# Приведённый отрывок
Добавить в цитаты Настройки чтения

Страница 68 из 143



Москва явно не имела никакой выгоды от набега ушкуйников на Кострому и Нижний Новгород. Кострома входила в состав территории великого княжества Владимирского. Там сидел московский наместник, в данном случае — злополучный воевода Плещеев. Таким образом, это была своего рода диверсия в тылу у Дмитрия Московского (и его главного союзника Дмитрия Суздальского) в тот ответственный момент, когда он стоял с полками под Тверью.

(Сто лет спустя Москва применит тот же прием против татар. Во время «стояния на Угре» осенью 1480 года отряд князя Звенигородского, выполняя приказ Ивана III, совершит набег на оставшуюся без прикрытия столицу Большой Орды. Эта весть заставит хана Ахмата поспешить с уходом из Руси и возвращением в степи.)

# Набор заданий
**1.** Перескажите в виде короткого списка абзац фрагмента о набеге ушкуйников, который начинается словами «Москва явно не имела никакой выгоды». Сохраните его основные факты.
**2.** Ответьте по фрагменту о набеге ушкуйников на три вопроса:
(a) Кто был московским наместником в Костроме?
(b) В состав какой территории входила Кострома?
(c) Чей отряд во время «стояния на Угре» совершил набег на столицу Большой Орды?

# Собранные сведения
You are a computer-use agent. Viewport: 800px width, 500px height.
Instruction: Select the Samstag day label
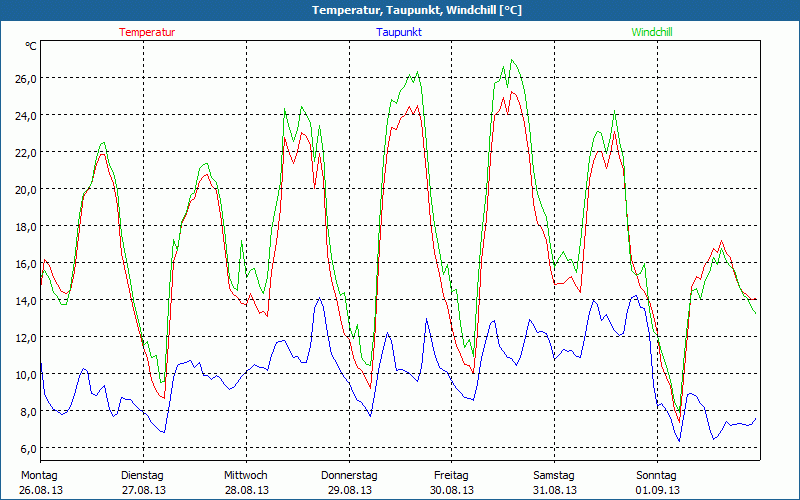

--

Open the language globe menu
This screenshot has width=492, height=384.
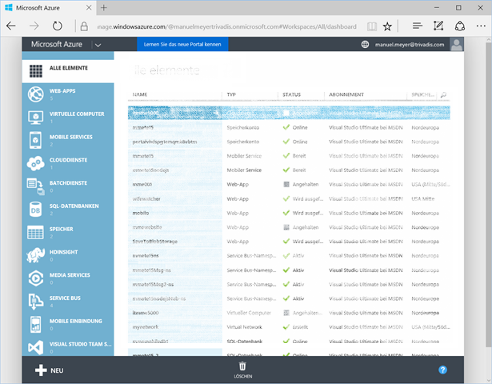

# Ответы к заданиям
**1.**
- Набег ушкуйников на Кострому и Нижний Новгород не принес Москве никакой выгоды.
- Кострома входила в великое княжество Владимирское, и там сидел московский наместник, воевода Плещеев.
- Поэтому набег стал диверсией в тылу у Дмитрия Московского и его главного союзника Дмитрия Суздальского.
- Набег пришелся на ответственный момент, когда Дмитрий Московский стоял с полками под Тверью.

**2.**
(a) Воевода Плещеев.
(b) В состав великого княжества Владимирского.
(c) Отряд князя Звенигородского.